# Introduction to NLP preprocessing and encoding

## Part 1: Preprocessing

For this first section, we will be running through some common preprocessing steps. Remember, preprocessing should be based on your data and use case, not a one size fits all approach.

We will be using a subsample of Twitter data from this dataset: https://www.kaggle.com/datasets/monogenea/game-of-thrones-twitter?resource=download

In [1]:
import pandas as pd
import numpy as np
# read in the gotTwitter dataset we will be working with
got_data = pd.read_csv('gotTwitter.csv', dtype='str')

In [2]:
# set_option to view full column in notebook
pd.set_option('display.max_colwidth', None)

# make sure it loaded correctly, there should be 3 columns, an id number, a created_at date, and the text of the tweets
got_data.head()

Unnamed: 0,status_id,created_at,text
0,x1129144346618540033,5/16/2019 21:59,"Over 370,000 'Game of Thrones' fans sign petition for remake of season 8 https://t.co/jqxWu4E5k3"
1,x1129144306206298112,5/16/2019 21:59,"With both Game of Thrones and The Big Bang Theory ending this week, I<U+2019>m wondering if it would be fun to take hugely-popular, long-running, juggernaut shows I<U+2019>ve never seen a single episode of, and watch JUST the finale, and see what I think?"
2,x1129144249205895171,5/16/2019 21:59,"Suddenly, last episode, Daenerys embraced the thrill of genocide, specifically targeting civilians with dragon fire. Personality changes happen in fiction, but not with such lack of subtlety -- not to characters @GameOfThrones respect and understand.\n\n https://t.co/FR9HzLcGB0"
3,x1129144246869663745,5/16/2019 21:59,"Sprinkles causes a stampede by releasing a limited-time-only <U+2018>Game of Thrones<U+2019> dragon fruit cupcake sold Friday, May 17-Sunday, May 19 https://t.co/9zNhC00Sj4"
4,x1129141956095954956,5/16/2019 21:49,"<U+2018>Game of Thrones<U+2019> is airing its final episode, and here<U+2019>s what we<U+2019>ll miss when it ends https://t.co/Adb12iWRqb"

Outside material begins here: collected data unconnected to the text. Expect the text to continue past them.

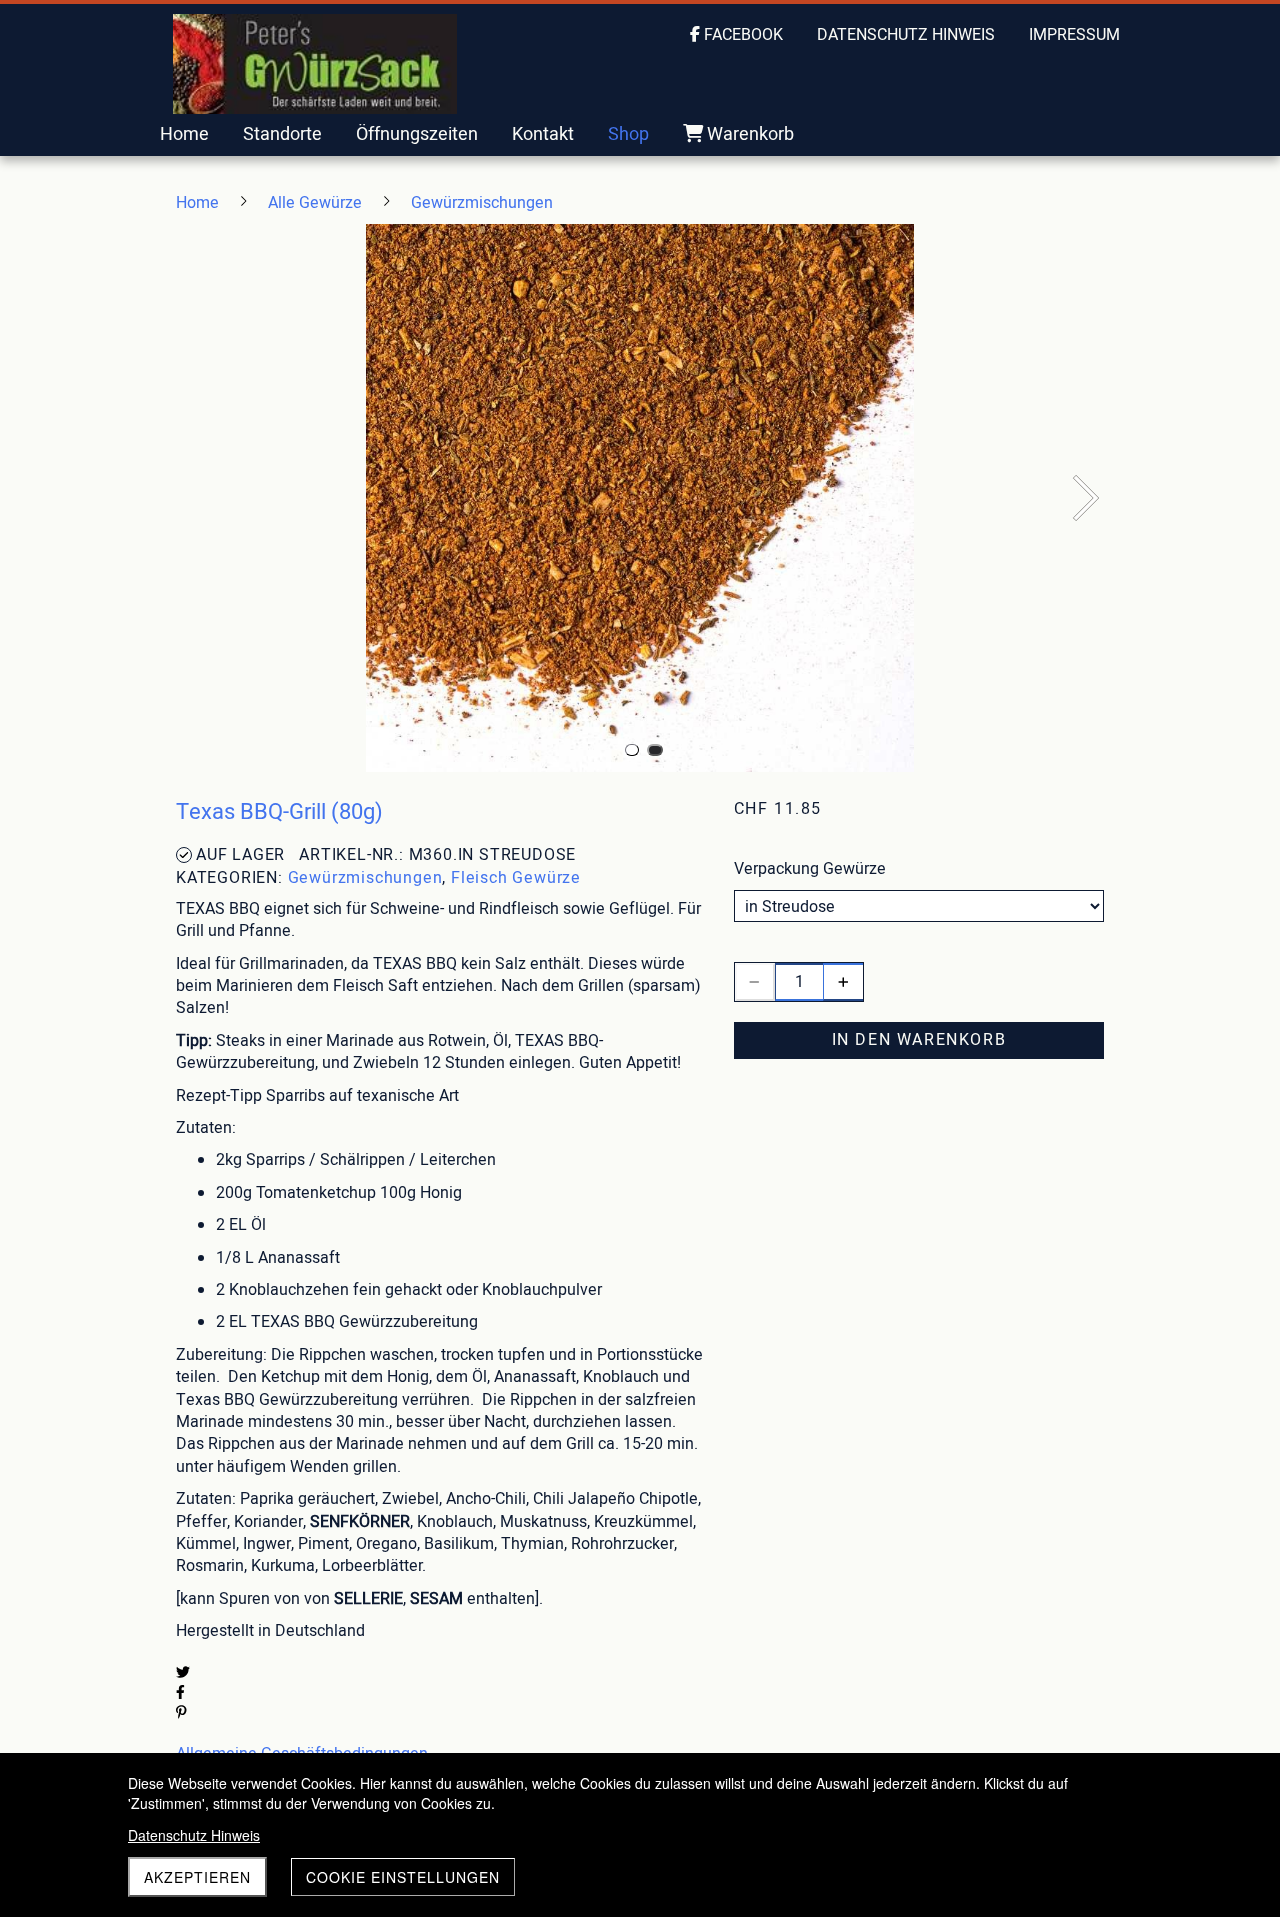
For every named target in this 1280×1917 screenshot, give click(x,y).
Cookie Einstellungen (403, 1877)
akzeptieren (197, 1877)
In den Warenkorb (919, 1040)
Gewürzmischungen (365, 878)
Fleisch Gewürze (516, 878)
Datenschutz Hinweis (194, 1835)
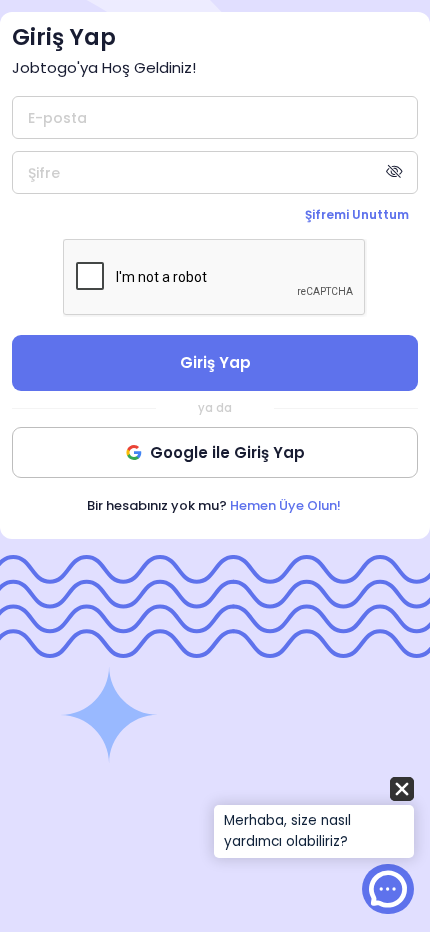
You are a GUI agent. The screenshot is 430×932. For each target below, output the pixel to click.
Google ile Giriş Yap (227, 452)
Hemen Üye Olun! (285, 505)
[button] (314, 819)
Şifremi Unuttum (357, 214)
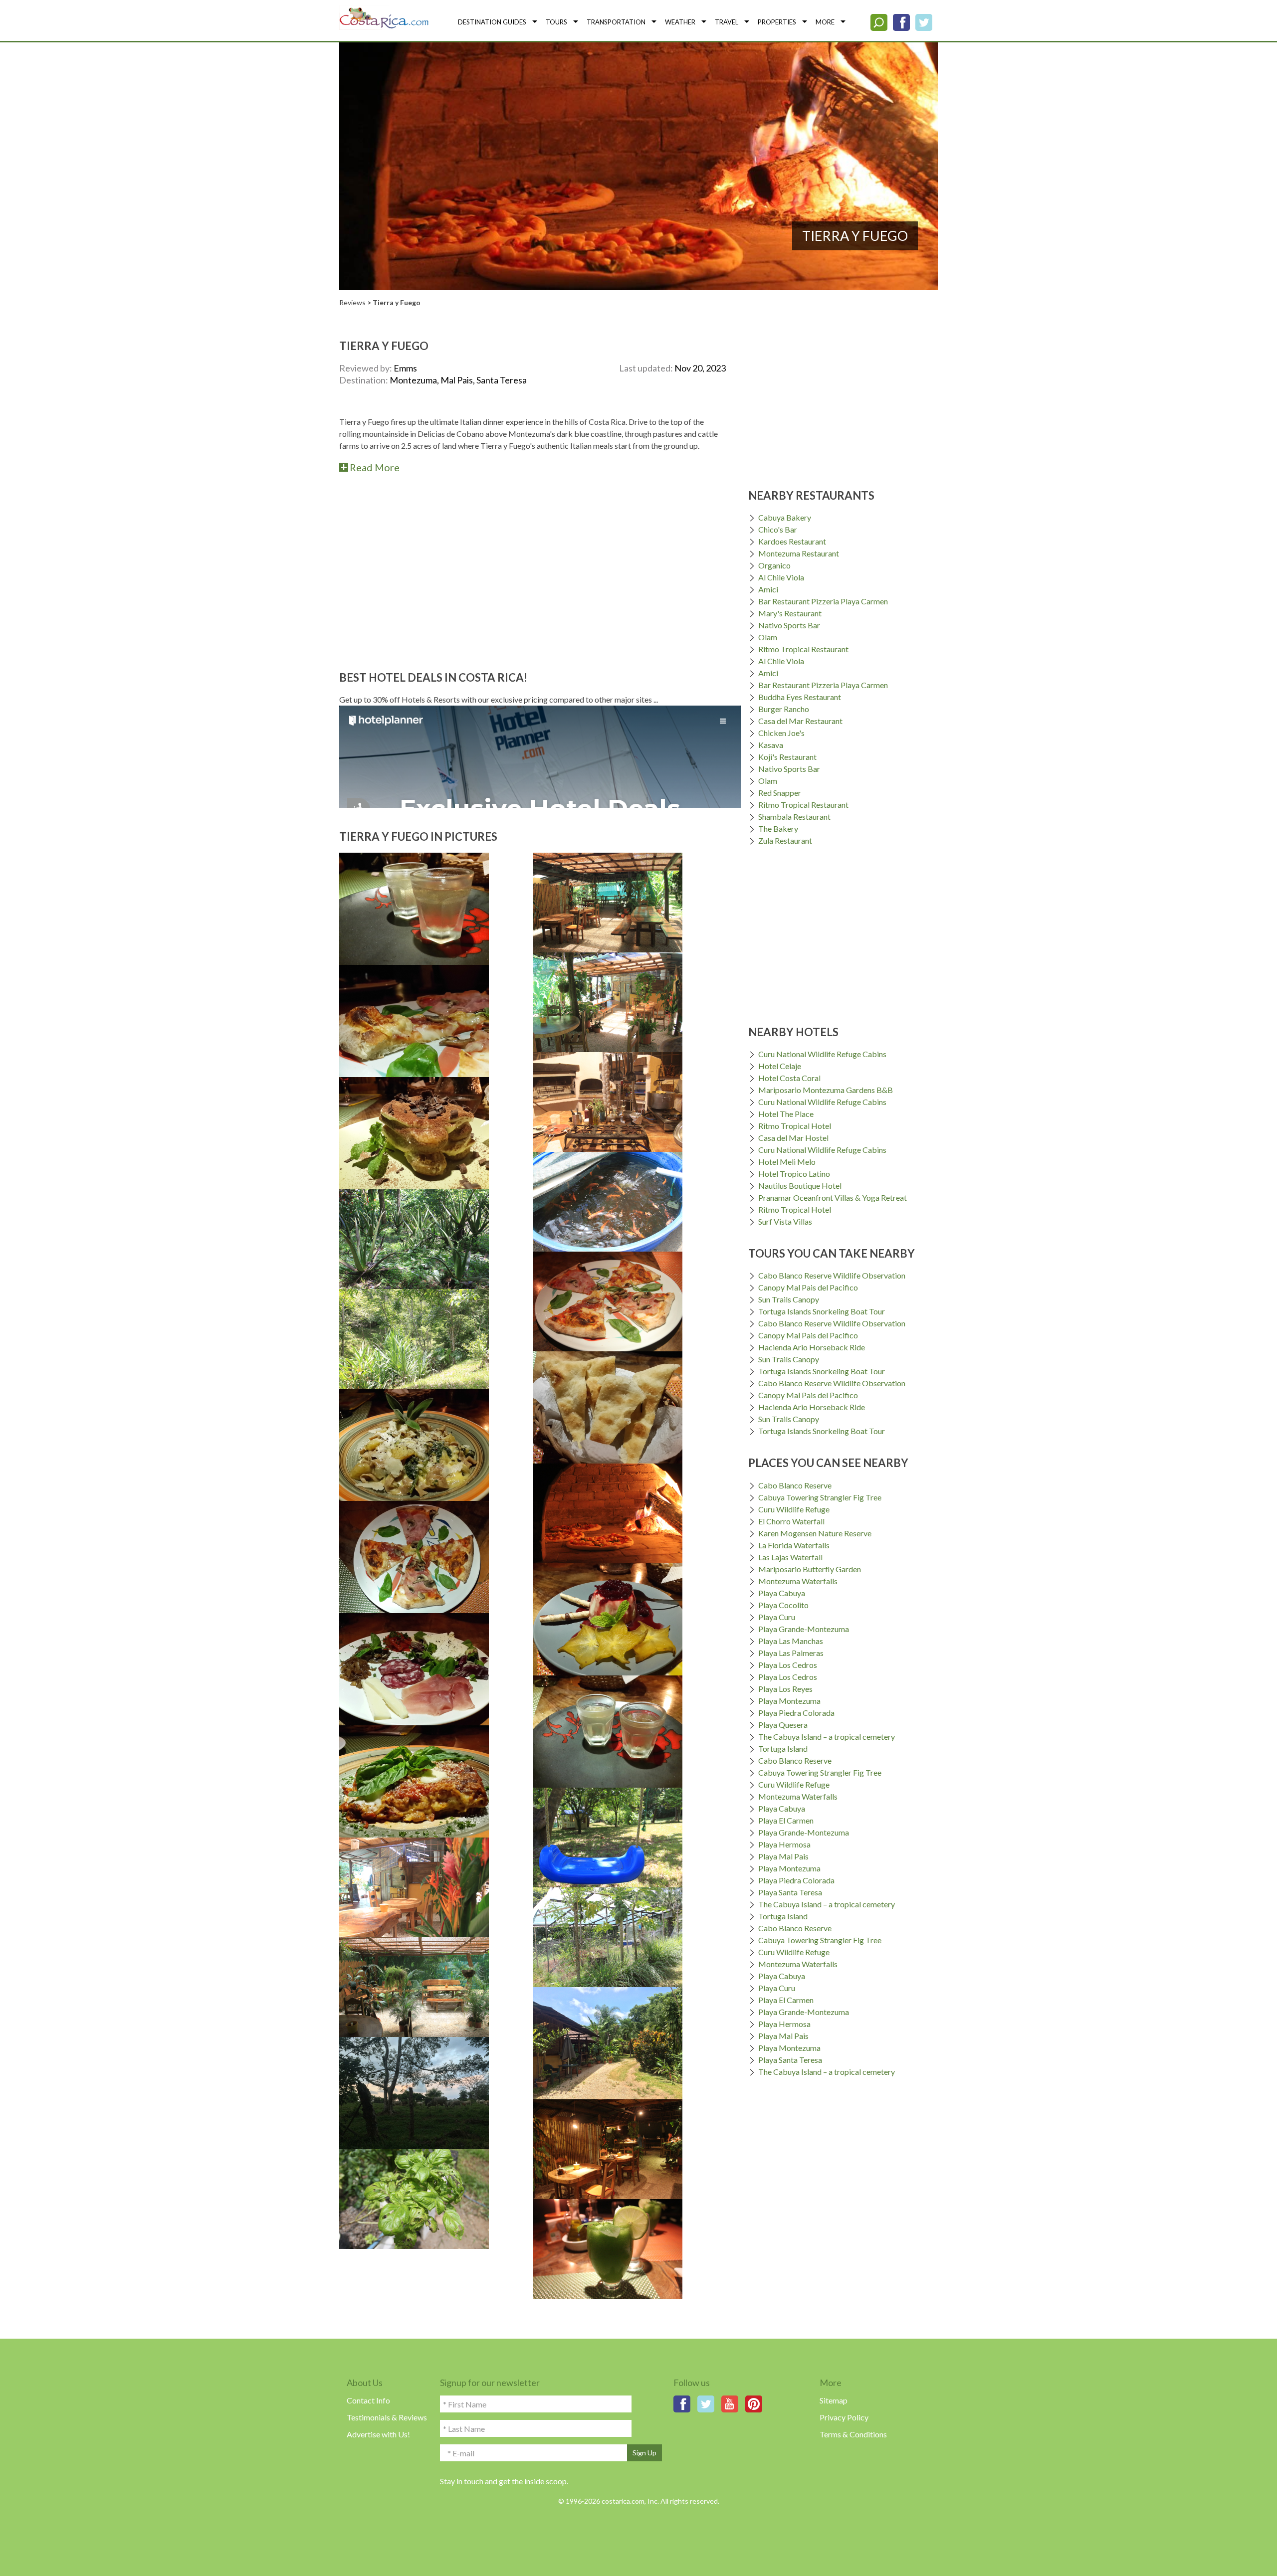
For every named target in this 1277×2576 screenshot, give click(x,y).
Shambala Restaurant (794, 816)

#### Remove things like special characters, symbols, punctuation, URLs, etc. from the data that contains little information for a model to learn and are often primarily noise.

In [3]:
import re, string #import packages for regex replacement

def clean_text_round(row):
    row = re.sub(r'http\S+', '', row) #remove urls
    row = re.sub(r"(?<![@\w])@(\w{1,25})", '', row) #remove mentions
    return row

clean = lambda x: clean_text_round(x)

In [4]:
# apply the function above across each row of the text column
got_data.loc[:, 'text'] = got_data['text'].apply(clean)
got_data.head()

Unnamed: 0,status_id,created_at,text
0,x1129144346618540033,5/16/2019 21:59,"Over 370,000 'Game of Thrones' fans sign petition for remake of season 8"
1,x1129144306206298112,5/16/2019 21:59,"With both Game of Thrones and The Big Bang Theory ending this week, I<U+2019>m wondering if it would be fun to take hugely-popular, long-running, juggernaut shows I<U+2019>ve never seen a single episode of, and watch JUST the finale, and see what I think?"
2,x1129144249205895171,5/16/2019 21:59,"Suddenly, last episode, Daenerys embraced the thrill of genocide, specifically targeting civilians with dragon fire. Personality changes happen in fiction, but not with such lack of subtlety -- not to characters respect and understand.\n\n"
3,x1129144246869663745,5/16/2019 21:59,"Sprinkles causes a stampede by releasing a limited-time-only <U+2018>Game of Thrones<U+2019> dragon fruit cupcake sold Friday, May 17-Sunday, May 19"
4,x1129141956095954956,5/16/2019 21:49,"<U+2018>Game of Thrones<U+2019> is airing its final episode, and here<U+2019>s what we<U+2019>ll miss when it ends"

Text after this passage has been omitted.